The following is a comment that a reader “Asher” made on my “being rejected by your family for being gay” blog entry. I found it extremely honest and real.
This is an issue that is very close to my heart and one that I can partially relate to. I came out to my close friends not so long ago, and although they did not understand it at first (they said I was so straight looking and acting – granted, it had been my closet mechanism), and so do not completely believe that I’m not going through a phase, they have been supportive and even set me up on dates sometimes. However I have not yet come out to my family; that is going to be a steep mountain to climb.
I believe coming out is basically in stages. How one defines as being out is objective, in relation to the circle that they consider close and also in relation to whom they would consider “someone they would not come out to”. While it was liberating to be out to my friends, who are very close, I feel I am not yet completely out because my family, who are part of my circle of close loved ones, still have no idea. and the reason for this is because I’m completely terrified of what their reaction will be. I certainly am aware of their views on homosexuality, which makes it very difficult to broach the subject. My family has had very little contact with anyone who might even be gay, and they actively avoid LGBT people. They protect their world and societal views this way. Gay life and culture is so far flung from their daily experience or interaction that me coming out to them would be the equivalent of pulling out an inter-galactic alien life form out of my pocket and introducing it as my long lost twin. It just seems that impossible.
What hurts the most about this inability to come out is the distance that is created by my secrecy. I feel I am growing further and further from my family and that they are losing out on my anecdotes and experiences that I would otherwise share with them – my adult life is evolving without their knowledge or input and that hurts deeply as it feels that I am alienating them.
I feel like such a coward for not telling them, and then I counter those emotions by telling myself that my relationship with them has never been easy and has always been fraught with so much secrecy and shielding of the truth.

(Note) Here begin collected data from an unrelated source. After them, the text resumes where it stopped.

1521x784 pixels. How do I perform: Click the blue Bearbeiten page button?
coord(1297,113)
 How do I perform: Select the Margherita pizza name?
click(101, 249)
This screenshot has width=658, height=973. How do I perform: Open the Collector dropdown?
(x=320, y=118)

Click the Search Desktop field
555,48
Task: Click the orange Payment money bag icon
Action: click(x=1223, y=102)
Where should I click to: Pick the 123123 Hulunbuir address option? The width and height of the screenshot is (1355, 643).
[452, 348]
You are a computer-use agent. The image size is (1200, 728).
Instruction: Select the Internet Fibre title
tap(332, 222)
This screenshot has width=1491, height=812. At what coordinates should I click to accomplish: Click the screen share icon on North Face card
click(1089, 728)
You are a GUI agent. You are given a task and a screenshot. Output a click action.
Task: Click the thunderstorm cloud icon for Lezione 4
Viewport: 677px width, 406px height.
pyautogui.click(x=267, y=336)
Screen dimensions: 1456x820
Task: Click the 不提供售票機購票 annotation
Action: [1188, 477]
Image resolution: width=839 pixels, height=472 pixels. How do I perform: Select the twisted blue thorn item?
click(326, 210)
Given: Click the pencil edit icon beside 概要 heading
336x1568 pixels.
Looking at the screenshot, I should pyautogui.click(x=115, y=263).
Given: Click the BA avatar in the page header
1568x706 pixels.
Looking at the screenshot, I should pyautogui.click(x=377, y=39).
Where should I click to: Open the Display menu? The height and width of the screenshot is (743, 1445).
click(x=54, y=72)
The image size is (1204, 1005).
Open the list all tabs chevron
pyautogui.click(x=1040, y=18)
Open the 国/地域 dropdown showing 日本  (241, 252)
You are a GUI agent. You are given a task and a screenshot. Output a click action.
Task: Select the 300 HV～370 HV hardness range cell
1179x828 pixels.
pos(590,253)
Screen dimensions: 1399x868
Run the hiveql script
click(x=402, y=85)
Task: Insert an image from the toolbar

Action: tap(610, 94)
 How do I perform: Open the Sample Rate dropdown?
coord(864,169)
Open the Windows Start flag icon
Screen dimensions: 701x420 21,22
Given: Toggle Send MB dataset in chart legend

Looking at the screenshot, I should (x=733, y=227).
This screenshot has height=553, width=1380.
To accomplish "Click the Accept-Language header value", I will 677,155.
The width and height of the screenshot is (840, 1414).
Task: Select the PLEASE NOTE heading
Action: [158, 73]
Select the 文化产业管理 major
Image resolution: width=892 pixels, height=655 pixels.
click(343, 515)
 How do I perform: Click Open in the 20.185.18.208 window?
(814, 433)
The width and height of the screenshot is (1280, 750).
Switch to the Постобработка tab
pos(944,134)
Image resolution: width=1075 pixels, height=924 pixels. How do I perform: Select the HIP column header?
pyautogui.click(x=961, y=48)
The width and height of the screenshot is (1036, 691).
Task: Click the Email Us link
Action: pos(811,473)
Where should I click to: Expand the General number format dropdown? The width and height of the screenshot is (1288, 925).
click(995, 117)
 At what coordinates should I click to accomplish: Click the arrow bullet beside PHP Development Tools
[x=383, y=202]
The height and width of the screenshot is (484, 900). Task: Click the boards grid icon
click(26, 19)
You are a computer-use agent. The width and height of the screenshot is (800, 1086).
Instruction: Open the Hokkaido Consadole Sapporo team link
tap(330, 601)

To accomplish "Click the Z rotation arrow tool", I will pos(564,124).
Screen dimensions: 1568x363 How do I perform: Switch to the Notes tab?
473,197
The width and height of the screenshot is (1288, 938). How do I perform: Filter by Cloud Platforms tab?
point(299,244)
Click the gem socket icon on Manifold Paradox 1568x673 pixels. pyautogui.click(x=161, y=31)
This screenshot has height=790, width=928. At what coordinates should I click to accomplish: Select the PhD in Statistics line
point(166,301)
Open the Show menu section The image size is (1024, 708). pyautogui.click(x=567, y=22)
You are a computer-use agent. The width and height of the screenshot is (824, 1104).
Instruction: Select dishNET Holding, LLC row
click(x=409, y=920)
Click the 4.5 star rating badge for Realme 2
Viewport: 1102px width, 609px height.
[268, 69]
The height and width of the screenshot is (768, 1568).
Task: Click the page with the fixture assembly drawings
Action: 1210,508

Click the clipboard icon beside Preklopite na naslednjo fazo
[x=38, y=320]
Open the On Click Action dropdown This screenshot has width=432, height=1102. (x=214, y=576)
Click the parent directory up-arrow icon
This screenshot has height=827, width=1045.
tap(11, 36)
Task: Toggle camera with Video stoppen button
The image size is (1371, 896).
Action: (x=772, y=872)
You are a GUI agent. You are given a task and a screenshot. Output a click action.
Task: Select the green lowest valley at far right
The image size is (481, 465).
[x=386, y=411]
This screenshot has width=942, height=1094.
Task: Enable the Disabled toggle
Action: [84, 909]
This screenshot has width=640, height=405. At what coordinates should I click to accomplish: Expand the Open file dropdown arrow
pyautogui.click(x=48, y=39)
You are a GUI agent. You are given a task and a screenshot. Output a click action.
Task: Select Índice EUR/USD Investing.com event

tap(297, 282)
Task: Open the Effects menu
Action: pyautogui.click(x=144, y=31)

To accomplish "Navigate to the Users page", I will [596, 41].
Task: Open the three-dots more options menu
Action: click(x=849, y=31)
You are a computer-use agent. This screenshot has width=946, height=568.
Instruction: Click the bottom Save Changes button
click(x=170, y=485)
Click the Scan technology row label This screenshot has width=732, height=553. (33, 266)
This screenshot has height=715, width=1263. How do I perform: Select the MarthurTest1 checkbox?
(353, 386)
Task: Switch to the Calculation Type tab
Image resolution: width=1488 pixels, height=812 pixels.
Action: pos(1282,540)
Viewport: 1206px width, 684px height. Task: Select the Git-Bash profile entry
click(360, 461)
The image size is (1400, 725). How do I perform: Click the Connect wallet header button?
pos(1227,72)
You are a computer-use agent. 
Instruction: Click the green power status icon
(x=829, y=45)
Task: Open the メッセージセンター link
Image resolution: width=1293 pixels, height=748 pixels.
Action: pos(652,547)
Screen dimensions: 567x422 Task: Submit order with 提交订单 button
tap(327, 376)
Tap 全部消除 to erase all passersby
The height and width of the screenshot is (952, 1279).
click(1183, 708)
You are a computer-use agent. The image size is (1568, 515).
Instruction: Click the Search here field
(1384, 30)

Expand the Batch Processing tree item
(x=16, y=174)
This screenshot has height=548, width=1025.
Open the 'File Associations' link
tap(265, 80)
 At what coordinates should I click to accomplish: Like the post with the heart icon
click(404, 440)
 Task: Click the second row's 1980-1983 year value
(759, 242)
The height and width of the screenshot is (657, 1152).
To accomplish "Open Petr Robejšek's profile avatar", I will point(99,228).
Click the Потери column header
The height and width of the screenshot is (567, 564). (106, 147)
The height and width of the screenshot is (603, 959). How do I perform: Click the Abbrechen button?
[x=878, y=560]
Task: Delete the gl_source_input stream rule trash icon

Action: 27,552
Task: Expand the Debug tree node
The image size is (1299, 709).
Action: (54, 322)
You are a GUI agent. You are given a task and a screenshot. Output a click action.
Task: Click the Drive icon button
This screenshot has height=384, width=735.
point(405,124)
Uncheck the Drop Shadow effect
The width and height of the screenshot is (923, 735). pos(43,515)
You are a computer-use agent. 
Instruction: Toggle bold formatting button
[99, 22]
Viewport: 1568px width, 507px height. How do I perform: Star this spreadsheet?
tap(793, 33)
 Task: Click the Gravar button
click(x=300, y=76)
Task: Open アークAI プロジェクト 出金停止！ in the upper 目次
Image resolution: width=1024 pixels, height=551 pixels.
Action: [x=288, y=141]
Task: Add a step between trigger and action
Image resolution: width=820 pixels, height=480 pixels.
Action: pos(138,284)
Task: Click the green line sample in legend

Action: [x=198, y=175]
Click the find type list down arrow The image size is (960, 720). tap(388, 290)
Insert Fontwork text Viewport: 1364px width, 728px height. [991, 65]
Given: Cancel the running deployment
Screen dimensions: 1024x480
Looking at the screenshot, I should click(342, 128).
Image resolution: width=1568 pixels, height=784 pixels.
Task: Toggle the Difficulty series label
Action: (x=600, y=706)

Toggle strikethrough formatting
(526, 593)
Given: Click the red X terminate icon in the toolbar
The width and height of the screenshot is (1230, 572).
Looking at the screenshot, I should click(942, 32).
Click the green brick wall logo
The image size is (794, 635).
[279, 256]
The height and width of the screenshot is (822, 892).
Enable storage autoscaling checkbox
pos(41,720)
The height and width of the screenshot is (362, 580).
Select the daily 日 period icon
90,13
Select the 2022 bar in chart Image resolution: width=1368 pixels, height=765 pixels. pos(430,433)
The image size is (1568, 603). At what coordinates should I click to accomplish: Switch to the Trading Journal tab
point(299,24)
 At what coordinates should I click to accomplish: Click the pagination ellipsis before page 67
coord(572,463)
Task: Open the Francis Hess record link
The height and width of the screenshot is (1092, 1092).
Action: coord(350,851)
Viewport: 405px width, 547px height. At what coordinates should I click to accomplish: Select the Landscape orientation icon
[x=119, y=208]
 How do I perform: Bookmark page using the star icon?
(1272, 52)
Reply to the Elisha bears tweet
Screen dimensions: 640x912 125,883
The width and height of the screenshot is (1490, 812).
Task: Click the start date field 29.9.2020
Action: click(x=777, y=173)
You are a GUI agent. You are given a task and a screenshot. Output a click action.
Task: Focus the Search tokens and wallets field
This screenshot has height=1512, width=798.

I begin to feel that my inability to be honest with them is the product of a life-long bargaining sort of relationship with them.
I live far away from most of my family, so I feel that the distance shields me from any unexpected situations where I might be outed unintentionally, but the emotional distance created by this hidden secret is frightening for me. I feel its insidious.
But I have hope that soon (and it needs to be very soon) I will sum up the necessary courage to be open with them. I just fear that it might just be the last interaction I have with them.